My first question, “What’s the second greenest street in America?” He replied, “We don’t admit that there is one”.

All kidding aside, it really is, he explained. CDOT has been experimenting with sustainable landscaping, construction, and pavement techniques for more than half a decade. Its green alley program is probably the most well-known. It also operates the sustainable backyards program. Another project is the permable pavement parking lot at Desplaines and Polk Streets at the new location for Maxwell Street Market. Next to the parking lot is a bioswale (landscaping that naturally absorbs water, keeping it from our sewers that combine waste water and runoff) with underground monitoring tools.

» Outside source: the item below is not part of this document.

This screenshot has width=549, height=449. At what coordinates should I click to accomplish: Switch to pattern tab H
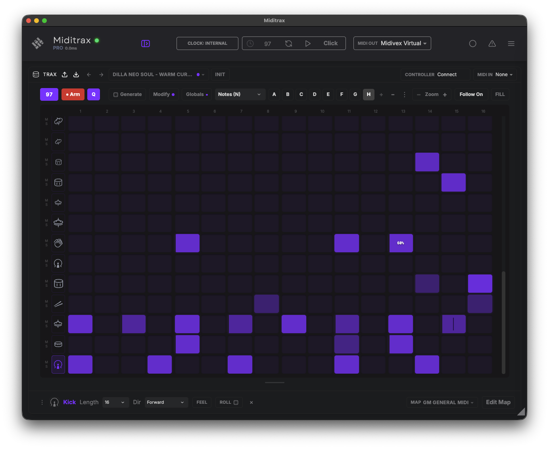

In 2009, to start off the project, CDOT installed monitoring tools along Cermak Road, before visible construction began. Then came a bioswale at the high school (1450 W Cermak Road), smog-fighting bike and parking lanes on Blue Island Avenue, and multiple bioswales along both streets to divert runoff from the sewers. To cap it off, information kiosks with street lighting powered by wind turbines and solar panels were added as well as new sidewalks and crosswalks.

Back to it being the greenest street in America, Leopold said that they couldn’t find any other street that used as many sustainable techniques in a single project. The leaders in sustainable street design are in the Pacific Northwest (Portland and Seattle, specifically), but those were more focused on plantings and water diversion while Cermak/Blue Island has transportation elements as well.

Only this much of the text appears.